Die dritte Säule des Christenlebens ist das Brotbrechen, das Heilige Abendmahl. Hierin gipfelt die Gemeinschaft, hierin gipfelt das gemeinsame Anteilhaben an Jesus Christus. Ja, das Abendmahl gehört zu den Höhepunkten im Christenleben und im Gemeindeleben! Nirgends kommt Jesus seiner Gemeinde mit seiner Liebe so nahe wie durch seinen Leib und sein Blut im Altarsakrament. Dass das Abendmahl ein Höhepunkt ist, muss aber nicht bedeuten, dass es nur selten gefeiert werden sollte, damit es etwas Besonders bleibt. Auch hier lehrt uns das Vorbild der Urchristen etwas anderes: Nach dem täglichen Tempelgottesdienst brachen sie das Brot „hier und dort in den Häusern“, lesen wir. Auch aus anderen Stellen der Apostelgeschichte geht hervor, dass das Brotbrechen ganz selbstverständlich zum Gottesdienst dazugehörte, ja, dass viele Christen es sogar täglich miteinander feierten. In der Kirchengeschichte war es bis zum Mittelalter selbstverständlich, dass wenigstens jeden Sonntag ein Hauptgottesdienst mit Abendmahl gefeiert wurde, eine „Messe“. Martin Luther und die lutherischen Bekenntnisschriften haben dies ausdrücklich befürwortet und bestätigt. Nun ist es ja erfreulicherweise in unserer Kirche so, dass das Abendmahl einen hohen Rang einnimmt und häufig gefeiert wird. Auch ist zu beobachten, dass die Abendmahlsfreudigkeit zunimmt. Wenn wir uns aber das Brotbrechen der Urgemeinde zum Vorbild nehmen, dann werden wir erkennen, dass wir durchaus noch zulegen können. Bleiben wir also am Brotbrechen, und tun wir‘s noch reger!

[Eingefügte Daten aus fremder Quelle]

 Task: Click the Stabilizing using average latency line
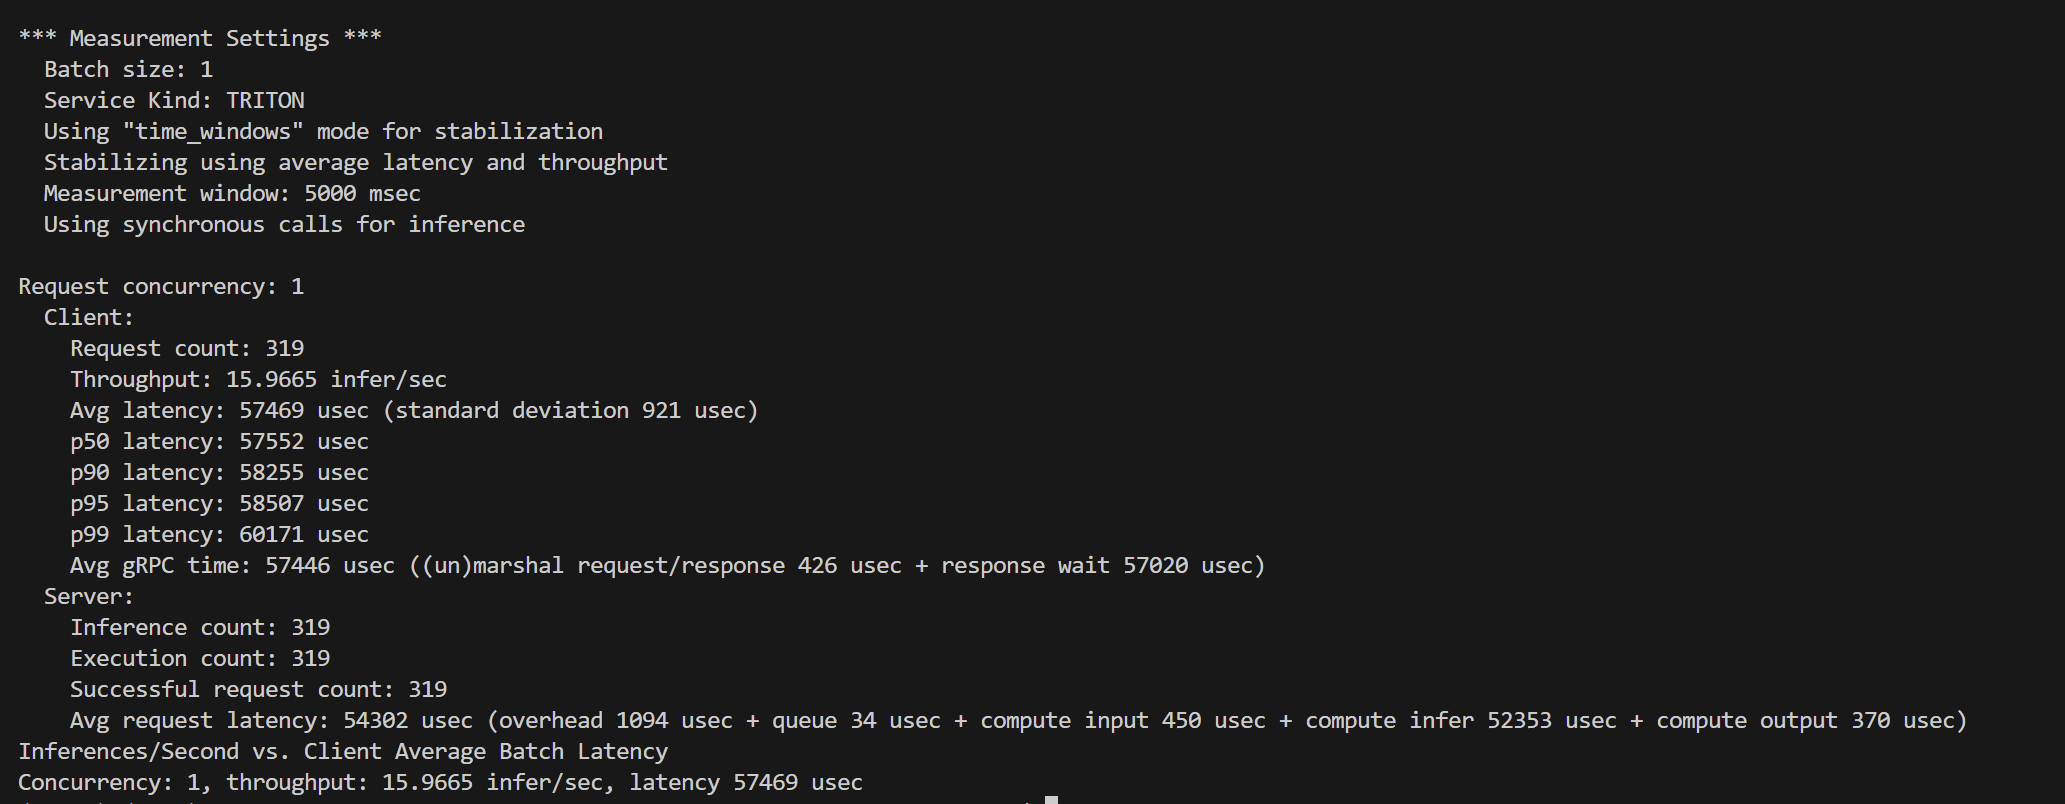click(355, 163)
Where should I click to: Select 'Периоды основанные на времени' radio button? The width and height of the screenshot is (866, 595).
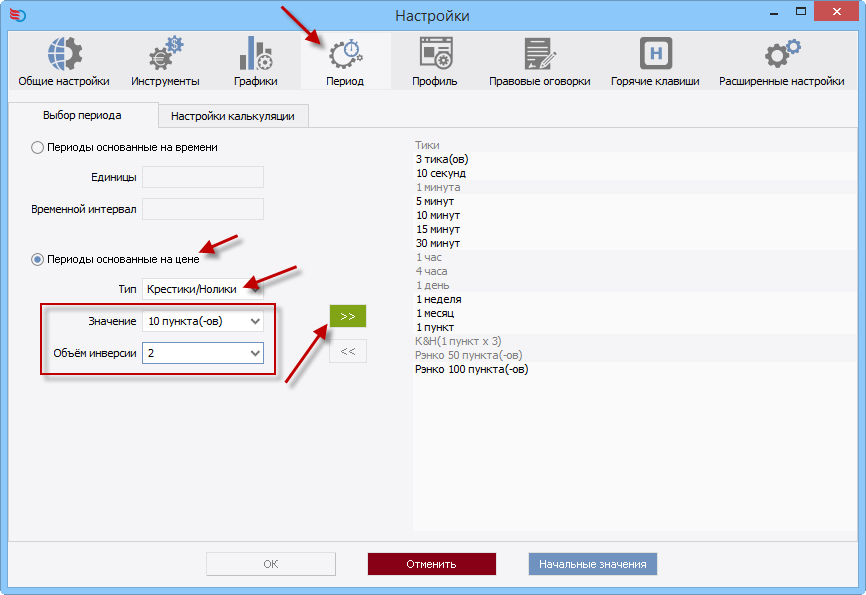click(x=38, y=147)
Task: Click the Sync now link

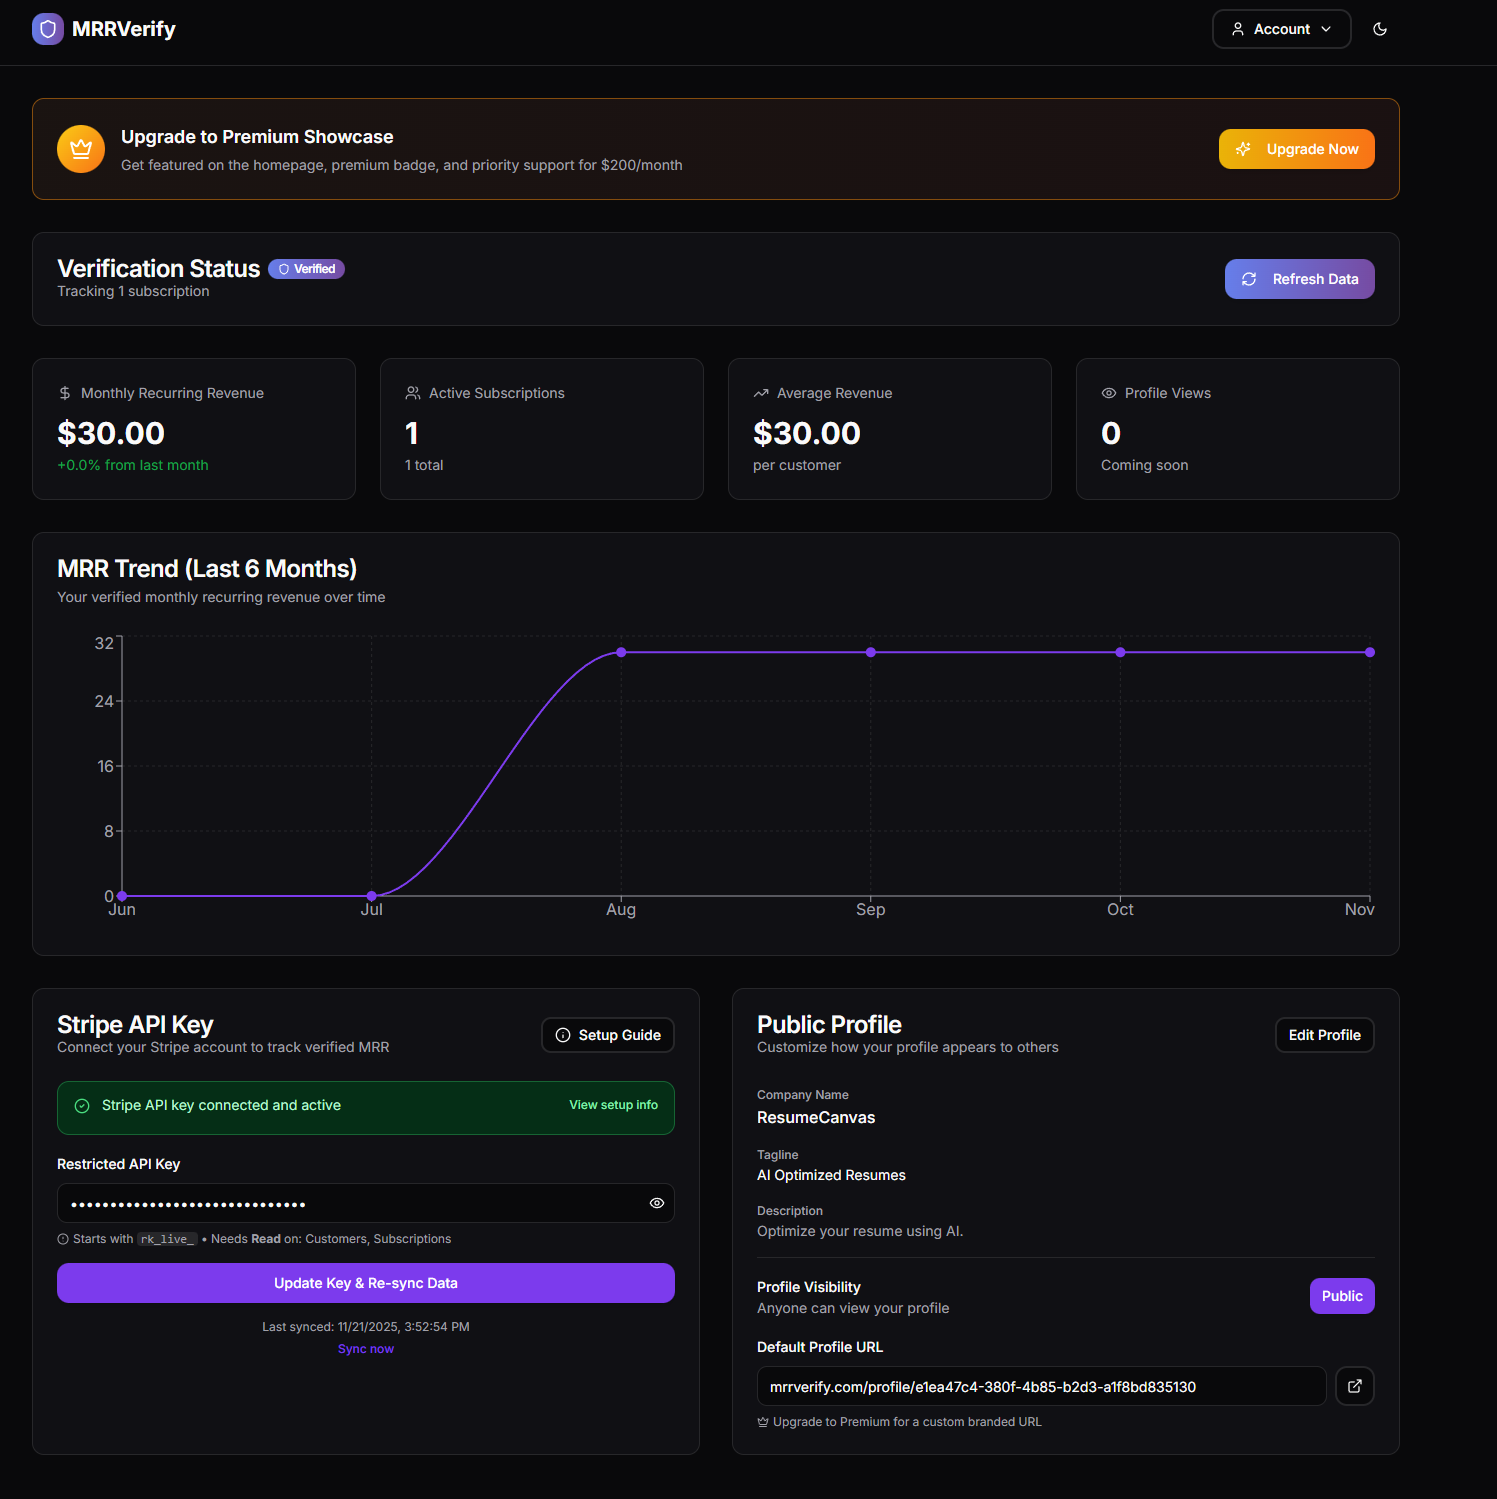Action: [365, 1348]
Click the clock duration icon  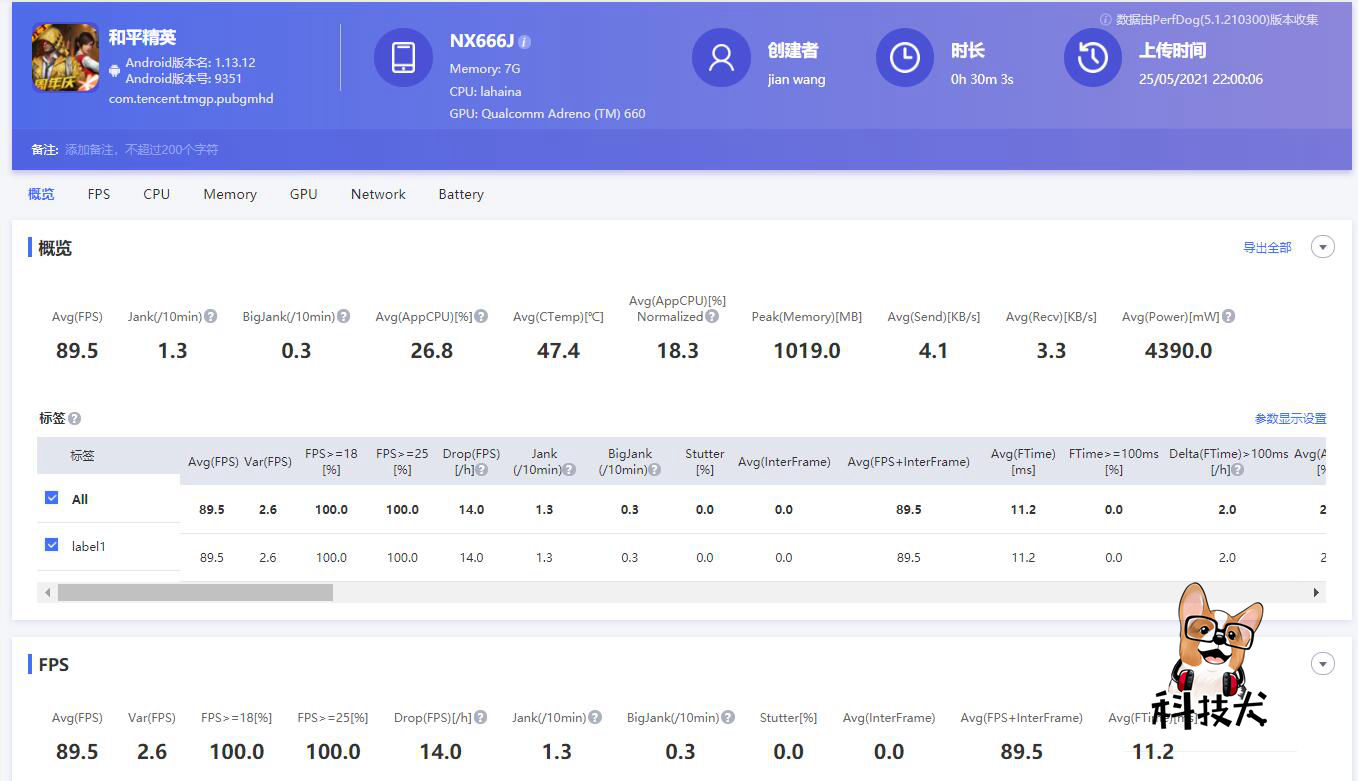905,58
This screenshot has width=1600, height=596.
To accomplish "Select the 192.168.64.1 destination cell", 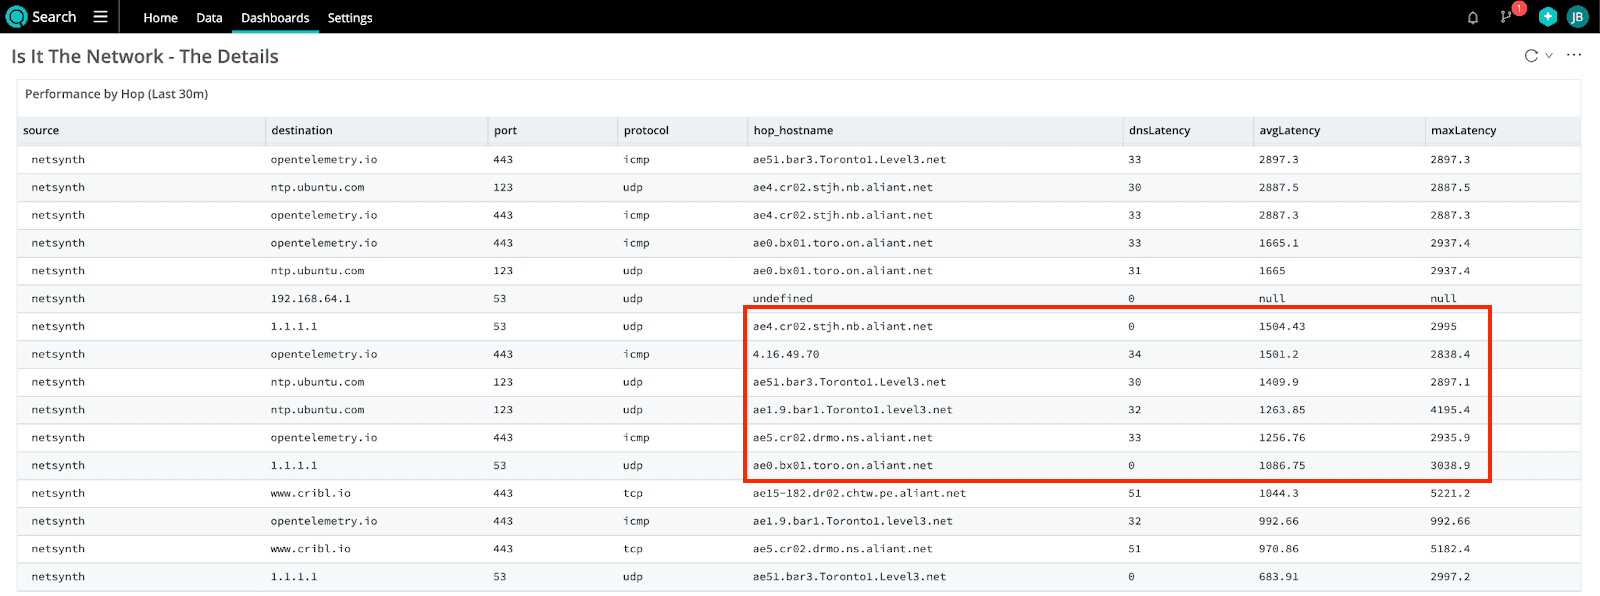I will coord(310,299).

Die vierte Säule des Christenlebens schließlich ist das Gebet. Da brauche ich gar nicht mehr viel zu sagen, das weiß jeder Christ, wie wichtig das Gebetsleben ist. Ich möchte nur darauf hinweisen, dass auch hier der Eifer der Urchristen für uns vorbildlich ist. Sie hatten die drei festen täglichen Gebetszeiten vom Judentum übernommen und trafen sich zusätzlich noch in Krisenzeiten, um gemeinsam Fürbitte zu tun – manchmal nächtelang! Auch das Tischgebet war selbstverständlich. Sie „hielten die Mahlzeiten mit Freude und lauterem Herzen und lobten Gott“, heißt es in der Apostelgeschichte. Sicher wäre es verkehrt, aus dem Gebet ein Gesetz und eine Pflichtübung zu machen. Aber wir wollen uns von den ersten Christen dazu ermuntern lassen, dass wir ruhig feste Gebetszeiten einhalten oder uns das wieder neu angewöhnen, als da sind Tischgebete und tägliche Andachten.
Liebe Gemeinde, ich brauche bei Lutheranern nicht zu betonen, dass man sich mit diesen vier Säulen nicht die Seligkeit verdienen kann. Das braucht auch keiner, denn die hat Jesus ja schon für uns verdient mit seinem teuren Blut. Diese vier Säulen beschreiben eher, wie wir Gottes Wohlwollen empfangen und damit leben können, keineswegs aber, wie man es sich verdienen kann. Es ist jedoch gut und wichtig, an diesen vier Säulen festzuhalten, damit wir am Glauben bleiben, darin leben und darin auch wachsen. Lasst uns darum wie die Urchristen treu und beständig festhalten an der Apostellehre, an der Gemeinschaft, am Brotbrechen und am Gebet. Amen.